FYI, that LO-1238 appears to be NiZn, more or less comparable to Fair-Rite #43 and such (mu_i is a bit higher, but their tolerances do overlap). You can tell by the high resistivity and low Bsat. A physical test would be a streak test, should be brown; MnZn is black.
Upper frequencies for transformers, are fairly irrelevant; under power it'll matter (heat!), but for receive, not a big deal. You're going for core impedance only; most any ferrite is going to be dominant resistive (so, causing insertion losses moreso than adding reactance) at high frequencies. This is above a few MHz for these materials, up to 10 or 100MHz for #67, #61 (and similar types). Up at such frequencies, the latter ferrites, and also powdered iron (Micrometals #1 or 2) or air core (or TL fractional-wave impedance transformers, and other distributed or resonant methods) are preferred.
So, not really much need to be picky here. Concentrate on getting adequate radiation resistance (over losses, so that efficiency / noise floor is good) and good tuning (so SWR is low).

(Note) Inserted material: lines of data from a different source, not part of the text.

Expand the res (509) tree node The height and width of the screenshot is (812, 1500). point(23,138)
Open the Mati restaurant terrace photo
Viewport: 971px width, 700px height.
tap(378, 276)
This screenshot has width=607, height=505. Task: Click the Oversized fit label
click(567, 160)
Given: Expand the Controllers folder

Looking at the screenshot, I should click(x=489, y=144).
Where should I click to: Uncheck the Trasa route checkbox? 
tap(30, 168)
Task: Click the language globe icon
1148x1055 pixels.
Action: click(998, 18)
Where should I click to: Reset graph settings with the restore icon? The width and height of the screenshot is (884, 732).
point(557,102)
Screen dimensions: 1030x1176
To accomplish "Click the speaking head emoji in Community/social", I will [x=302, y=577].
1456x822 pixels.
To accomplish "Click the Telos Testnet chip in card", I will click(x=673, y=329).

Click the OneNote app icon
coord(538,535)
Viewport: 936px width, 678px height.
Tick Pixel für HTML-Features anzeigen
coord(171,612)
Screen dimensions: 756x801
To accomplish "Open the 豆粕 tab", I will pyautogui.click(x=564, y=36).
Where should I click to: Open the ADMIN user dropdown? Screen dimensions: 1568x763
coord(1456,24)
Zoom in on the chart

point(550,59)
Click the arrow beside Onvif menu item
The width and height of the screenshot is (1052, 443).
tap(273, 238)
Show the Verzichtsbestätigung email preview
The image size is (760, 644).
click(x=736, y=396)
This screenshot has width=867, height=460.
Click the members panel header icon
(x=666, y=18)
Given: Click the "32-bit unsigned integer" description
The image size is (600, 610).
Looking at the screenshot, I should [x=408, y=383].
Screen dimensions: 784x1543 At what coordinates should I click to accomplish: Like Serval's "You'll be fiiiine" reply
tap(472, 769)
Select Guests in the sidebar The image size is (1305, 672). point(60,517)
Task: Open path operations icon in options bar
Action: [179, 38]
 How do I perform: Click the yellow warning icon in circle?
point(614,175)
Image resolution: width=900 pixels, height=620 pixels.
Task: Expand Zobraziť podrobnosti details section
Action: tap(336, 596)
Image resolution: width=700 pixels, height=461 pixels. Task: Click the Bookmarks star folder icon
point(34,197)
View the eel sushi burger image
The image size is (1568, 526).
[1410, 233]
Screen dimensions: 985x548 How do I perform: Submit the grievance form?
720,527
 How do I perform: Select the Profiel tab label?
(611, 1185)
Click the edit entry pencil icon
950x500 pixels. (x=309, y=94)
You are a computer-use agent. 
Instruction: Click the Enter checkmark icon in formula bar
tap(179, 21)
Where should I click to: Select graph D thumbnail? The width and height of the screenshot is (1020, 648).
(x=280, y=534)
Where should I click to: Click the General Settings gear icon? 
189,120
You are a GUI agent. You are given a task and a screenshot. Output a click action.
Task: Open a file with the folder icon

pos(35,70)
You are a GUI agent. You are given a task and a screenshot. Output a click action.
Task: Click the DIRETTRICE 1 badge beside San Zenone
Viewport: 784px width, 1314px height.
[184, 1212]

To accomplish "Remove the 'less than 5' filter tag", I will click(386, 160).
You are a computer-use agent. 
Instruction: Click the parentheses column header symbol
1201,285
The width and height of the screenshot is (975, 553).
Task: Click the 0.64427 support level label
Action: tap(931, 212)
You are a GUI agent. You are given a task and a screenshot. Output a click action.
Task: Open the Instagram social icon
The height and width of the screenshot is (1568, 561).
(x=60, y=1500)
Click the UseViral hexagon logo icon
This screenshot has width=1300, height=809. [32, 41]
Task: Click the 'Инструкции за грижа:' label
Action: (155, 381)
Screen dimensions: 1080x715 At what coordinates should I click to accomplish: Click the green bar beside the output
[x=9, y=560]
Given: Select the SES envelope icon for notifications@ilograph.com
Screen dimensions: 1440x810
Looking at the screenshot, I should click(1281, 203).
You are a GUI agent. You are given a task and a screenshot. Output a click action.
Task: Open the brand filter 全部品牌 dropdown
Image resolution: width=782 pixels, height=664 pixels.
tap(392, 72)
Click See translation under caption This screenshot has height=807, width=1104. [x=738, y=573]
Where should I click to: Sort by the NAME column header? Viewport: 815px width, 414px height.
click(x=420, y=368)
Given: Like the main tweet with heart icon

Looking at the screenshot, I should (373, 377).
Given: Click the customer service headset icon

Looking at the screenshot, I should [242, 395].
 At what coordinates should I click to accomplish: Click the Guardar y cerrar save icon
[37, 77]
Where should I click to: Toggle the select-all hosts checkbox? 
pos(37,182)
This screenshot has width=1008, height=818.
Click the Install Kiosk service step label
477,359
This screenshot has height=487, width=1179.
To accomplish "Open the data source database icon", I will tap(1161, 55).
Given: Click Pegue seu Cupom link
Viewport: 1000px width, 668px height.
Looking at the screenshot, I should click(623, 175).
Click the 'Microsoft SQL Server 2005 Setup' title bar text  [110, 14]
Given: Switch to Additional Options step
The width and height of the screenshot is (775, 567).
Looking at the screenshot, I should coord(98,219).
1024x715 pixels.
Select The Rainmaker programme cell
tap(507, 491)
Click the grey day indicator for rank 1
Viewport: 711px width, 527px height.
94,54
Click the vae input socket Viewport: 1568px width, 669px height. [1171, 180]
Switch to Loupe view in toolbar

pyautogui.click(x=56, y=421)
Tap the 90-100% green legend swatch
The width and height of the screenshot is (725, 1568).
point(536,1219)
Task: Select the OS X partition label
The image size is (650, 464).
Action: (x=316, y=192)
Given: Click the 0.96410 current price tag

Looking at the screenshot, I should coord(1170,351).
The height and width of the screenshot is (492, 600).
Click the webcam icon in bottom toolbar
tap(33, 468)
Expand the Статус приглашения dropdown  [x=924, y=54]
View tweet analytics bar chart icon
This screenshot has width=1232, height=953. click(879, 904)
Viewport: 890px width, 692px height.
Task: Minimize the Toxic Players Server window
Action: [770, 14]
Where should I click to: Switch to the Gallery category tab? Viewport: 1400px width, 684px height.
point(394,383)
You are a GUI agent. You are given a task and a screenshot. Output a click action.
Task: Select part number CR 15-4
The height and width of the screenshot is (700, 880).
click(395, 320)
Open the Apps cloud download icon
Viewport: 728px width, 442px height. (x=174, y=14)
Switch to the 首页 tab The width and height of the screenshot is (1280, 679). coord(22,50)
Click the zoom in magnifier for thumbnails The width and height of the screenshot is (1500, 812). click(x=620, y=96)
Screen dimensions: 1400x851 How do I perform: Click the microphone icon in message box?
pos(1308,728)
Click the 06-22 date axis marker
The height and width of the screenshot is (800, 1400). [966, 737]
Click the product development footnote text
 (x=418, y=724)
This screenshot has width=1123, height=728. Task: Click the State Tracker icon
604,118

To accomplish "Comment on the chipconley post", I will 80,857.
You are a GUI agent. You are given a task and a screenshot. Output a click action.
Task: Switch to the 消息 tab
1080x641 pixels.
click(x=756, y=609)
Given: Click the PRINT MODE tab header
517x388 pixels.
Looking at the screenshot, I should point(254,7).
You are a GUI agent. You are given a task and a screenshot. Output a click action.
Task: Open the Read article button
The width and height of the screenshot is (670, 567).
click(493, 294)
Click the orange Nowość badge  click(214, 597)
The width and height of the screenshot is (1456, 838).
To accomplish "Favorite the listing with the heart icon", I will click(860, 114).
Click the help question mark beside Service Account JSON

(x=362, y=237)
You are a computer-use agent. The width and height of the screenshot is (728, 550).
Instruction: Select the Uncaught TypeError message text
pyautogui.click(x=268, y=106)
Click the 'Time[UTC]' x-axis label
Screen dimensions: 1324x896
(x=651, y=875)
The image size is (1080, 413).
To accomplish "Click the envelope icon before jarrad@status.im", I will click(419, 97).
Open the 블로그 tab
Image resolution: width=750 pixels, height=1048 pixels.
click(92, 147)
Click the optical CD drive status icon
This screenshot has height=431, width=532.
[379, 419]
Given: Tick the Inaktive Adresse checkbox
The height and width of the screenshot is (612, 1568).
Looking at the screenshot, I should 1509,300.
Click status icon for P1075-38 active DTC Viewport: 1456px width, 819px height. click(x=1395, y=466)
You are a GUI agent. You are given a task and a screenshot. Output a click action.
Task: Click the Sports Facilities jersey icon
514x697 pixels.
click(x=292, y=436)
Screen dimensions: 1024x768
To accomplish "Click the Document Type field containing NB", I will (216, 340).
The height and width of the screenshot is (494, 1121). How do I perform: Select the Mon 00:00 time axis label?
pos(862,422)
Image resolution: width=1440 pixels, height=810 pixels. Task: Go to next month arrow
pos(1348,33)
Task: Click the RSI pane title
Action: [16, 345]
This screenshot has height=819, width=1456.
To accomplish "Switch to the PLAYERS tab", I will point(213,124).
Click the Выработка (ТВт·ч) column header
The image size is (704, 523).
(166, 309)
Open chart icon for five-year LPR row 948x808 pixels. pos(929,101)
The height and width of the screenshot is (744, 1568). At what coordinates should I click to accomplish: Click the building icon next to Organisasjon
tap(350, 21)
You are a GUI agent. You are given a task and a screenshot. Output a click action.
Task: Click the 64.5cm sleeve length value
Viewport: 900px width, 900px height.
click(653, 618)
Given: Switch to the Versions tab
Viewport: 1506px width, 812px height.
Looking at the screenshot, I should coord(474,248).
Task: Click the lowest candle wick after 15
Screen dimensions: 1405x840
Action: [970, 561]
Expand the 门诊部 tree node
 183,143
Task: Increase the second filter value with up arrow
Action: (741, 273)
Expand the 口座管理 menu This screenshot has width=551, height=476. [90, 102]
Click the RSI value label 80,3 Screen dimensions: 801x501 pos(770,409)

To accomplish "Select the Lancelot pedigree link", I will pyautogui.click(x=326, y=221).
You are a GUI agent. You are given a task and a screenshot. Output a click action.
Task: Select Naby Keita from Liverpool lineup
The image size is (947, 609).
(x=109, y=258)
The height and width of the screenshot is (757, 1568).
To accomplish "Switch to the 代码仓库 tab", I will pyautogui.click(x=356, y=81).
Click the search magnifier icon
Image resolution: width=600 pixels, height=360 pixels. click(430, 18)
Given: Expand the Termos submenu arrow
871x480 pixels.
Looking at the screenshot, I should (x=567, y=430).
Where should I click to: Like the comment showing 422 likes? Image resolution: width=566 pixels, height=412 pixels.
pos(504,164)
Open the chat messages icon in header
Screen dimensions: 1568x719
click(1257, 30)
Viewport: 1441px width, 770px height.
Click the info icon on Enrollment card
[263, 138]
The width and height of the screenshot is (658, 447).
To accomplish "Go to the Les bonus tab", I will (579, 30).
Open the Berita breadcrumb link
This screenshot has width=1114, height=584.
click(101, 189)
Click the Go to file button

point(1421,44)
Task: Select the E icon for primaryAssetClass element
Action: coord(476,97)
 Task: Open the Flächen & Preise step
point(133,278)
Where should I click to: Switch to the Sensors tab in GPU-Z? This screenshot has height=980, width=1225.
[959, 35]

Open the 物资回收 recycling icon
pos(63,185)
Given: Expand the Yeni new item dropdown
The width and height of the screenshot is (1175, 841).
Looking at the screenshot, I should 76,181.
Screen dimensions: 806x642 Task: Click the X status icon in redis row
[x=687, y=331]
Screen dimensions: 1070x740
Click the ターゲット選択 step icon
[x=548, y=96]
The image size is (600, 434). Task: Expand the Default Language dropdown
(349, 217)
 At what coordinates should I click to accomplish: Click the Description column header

Such high ratios (9, 49..) mean either electrically short, or anti-resonant, antennas. You won't get wide bandwidth, in either case, so expect to need a new tuner setting for each band you work. For a wideband or multiband antenna, you need a different design. Ultrawideband designs incorporate large elements with regular (self-similar scaled) structure, so that the antenna looks pretty much the same with respect to any wavelength; this is obviously most practical at high frequencies (log periodic, various horns and cones), and less practical at low frequencies (most of SW).
Note that antiresonant antennas largely radiate through strays, such as imbalance in the feedline, elements, conductors in proximity, etc. The radiation pattern, feedline current (common mode) and impedance are very unpredictable here.